Pick you up tomorrow to get matching tattoos.
I'm back from that terrible date.
Hello? UNCLE GUMBALD: Thank you for coming to the mandatory optimization meeting.
Tonight, we address the "Bonnie problem.
" Bonnie problem? Our future city is on course to be a rousing success, barring only one obstacle Our complete lack of competent leadership.
BB's the leader? I thought she was a mime.
'Cause I never hear a word she says.
Oh, Cousin Chicle! Oh, Cousin Chicle!

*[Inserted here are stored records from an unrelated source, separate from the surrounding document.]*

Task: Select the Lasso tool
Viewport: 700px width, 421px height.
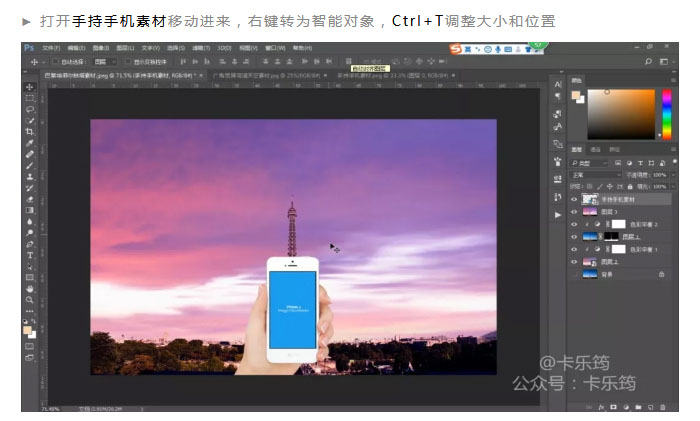Action: (x=29, y=109)
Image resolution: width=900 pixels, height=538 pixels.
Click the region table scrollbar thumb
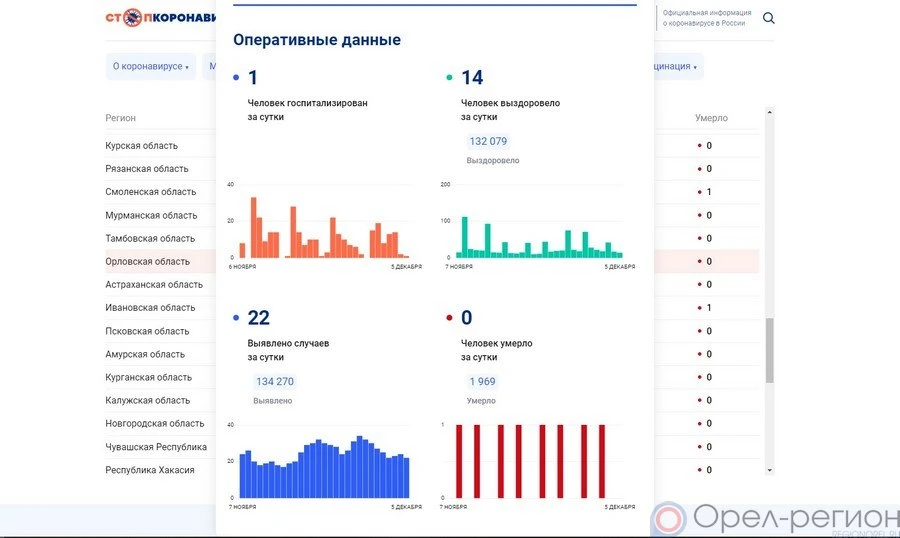[769, 350]
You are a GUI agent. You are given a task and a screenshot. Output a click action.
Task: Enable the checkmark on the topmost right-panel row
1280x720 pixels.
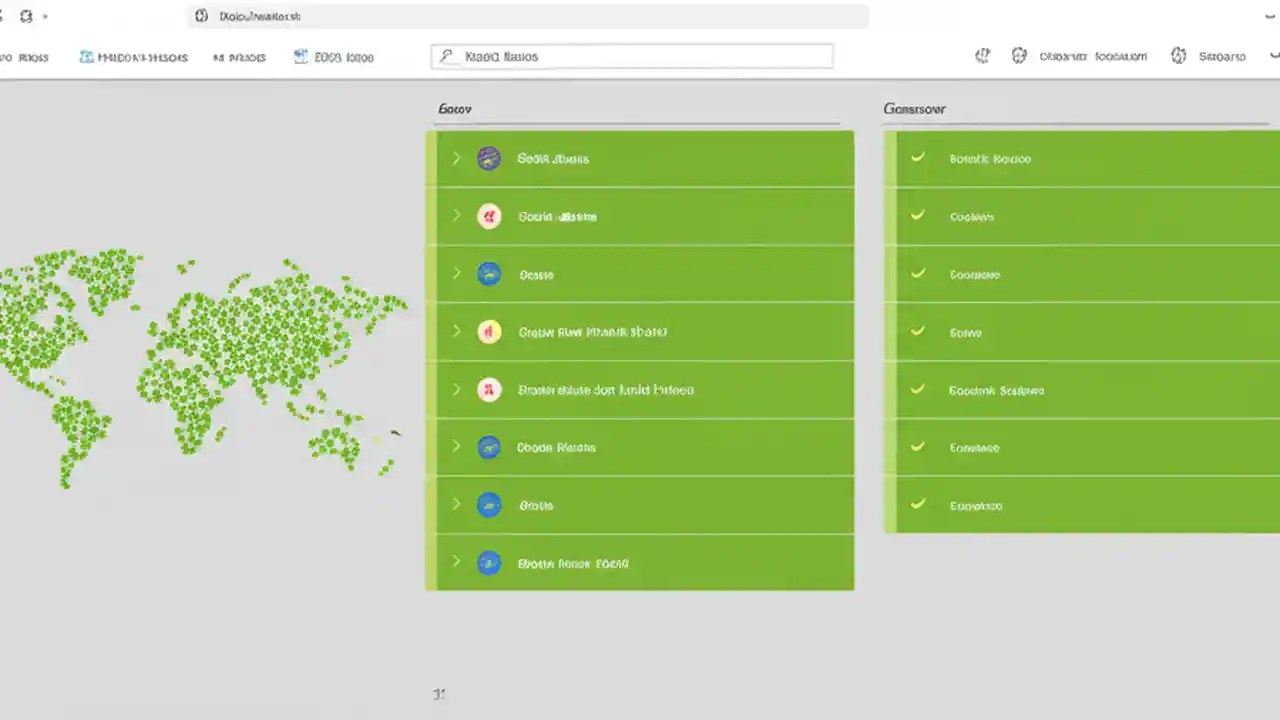click(917, 158)
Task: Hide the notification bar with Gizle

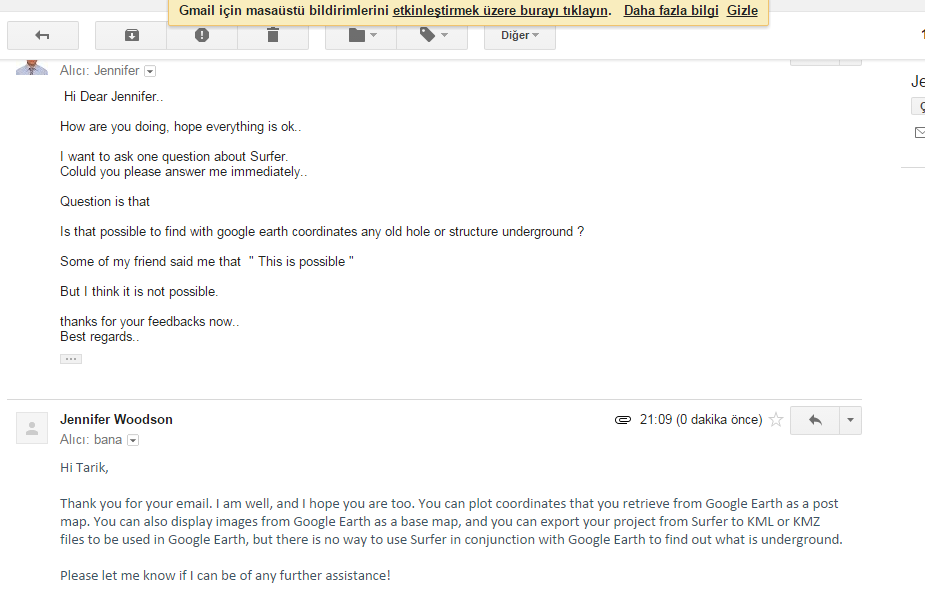Action: tap(742, 11)
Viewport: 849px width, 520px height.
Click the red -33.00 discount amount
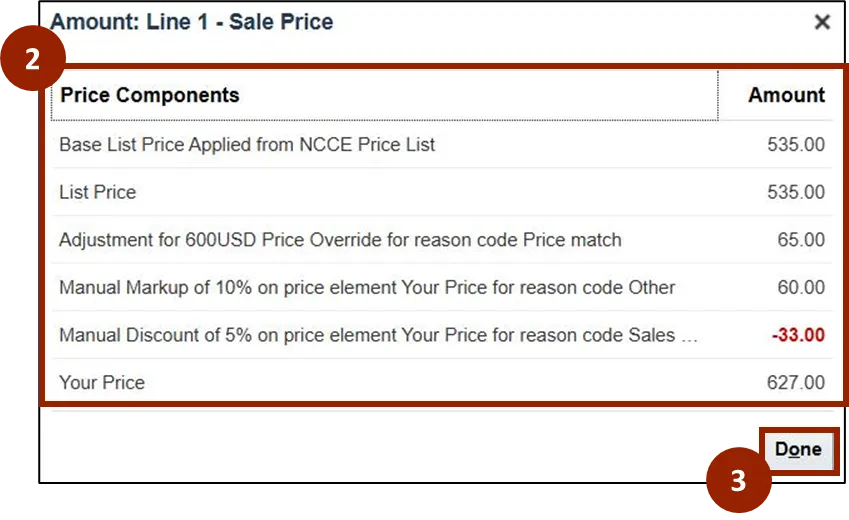coord(798,336)
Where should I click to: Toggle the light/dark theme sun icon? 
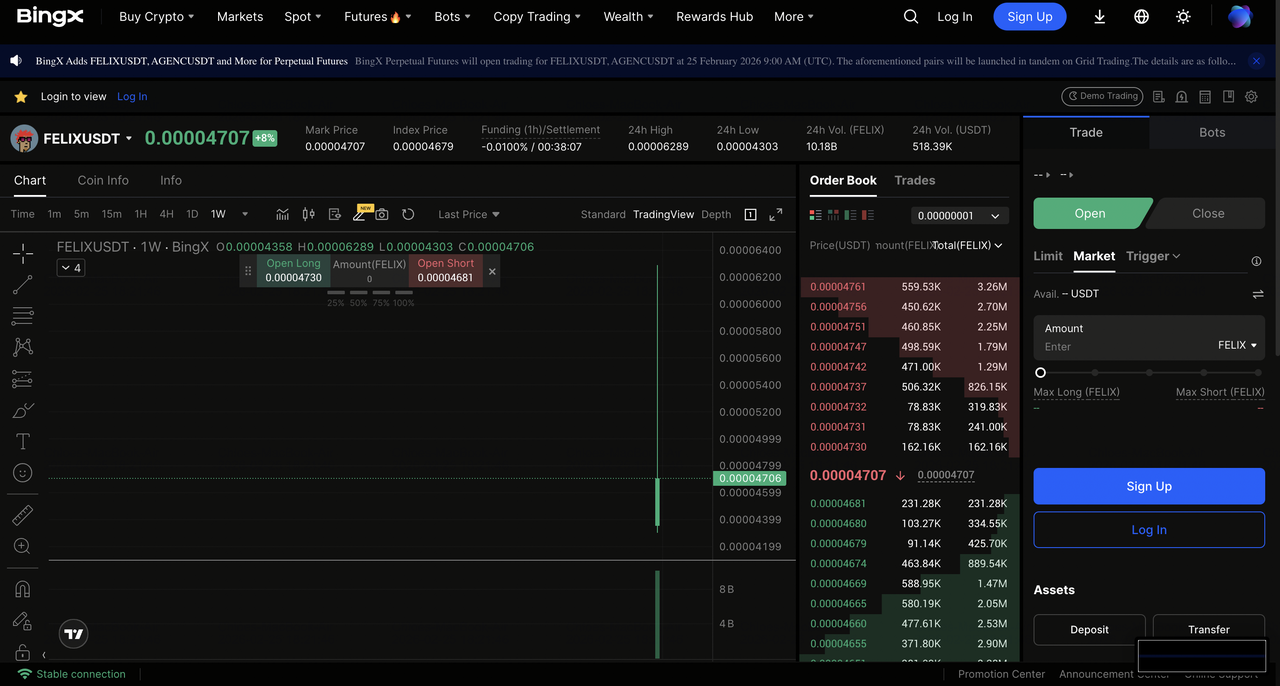point(1183,17)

Dang, Chicle, that's cold.
I have formulated a happy juice that will render her as docile and simple-minded as her cutie BF, young Mr.
Creampuff.
[GASPS.]
All we have to do is sprinkle some of this on her breakfast, and we'll be in charge.
Let us celebrate with coup d'etat cupcakes.
Poisoned cakes.
[POOF!.]
Where am I? Oh, right, the poison.
[POOF!.]
I don't know what's happening! Whee! Whee! Whee! Whee! Ah! My first candy employees.
What have you done? This isn't what I made you to be.
No, you wanted us to be lowly pet fish, swimming in your narcissistic pond.
But I am your equal! You're not like me.
You're bad.
I am the future.
Come on, Bonnie.
Don't run away from happiness.
I'm going to fix you.
And then, I'm going to fix that sniveling gumwad, Neddy.
Don't touch my brother! A pea-shooter? The juice! Nooooo! [LAUGHS.]
Hey! Where's the party? [GOOFY LAUGHTER.]
[SIGHS.]
What a mess.
But they do seem happier now So unburdened and pliable.
You, the crunchy ball, dance for me.
Sure.
Come on, lady.
Do the crunchy dance.
Oh, Crunchy.
Sure, I'll dance with my candy people.
Yay for the lady! Call me Princess.
ALL: Hurrah! Whoa, for real? Like I said, families are tricky.
[GASPS.]
BMO! Where did you get this cup? From that guy! The guy on the cup! The guy who's face is on the cup that guy!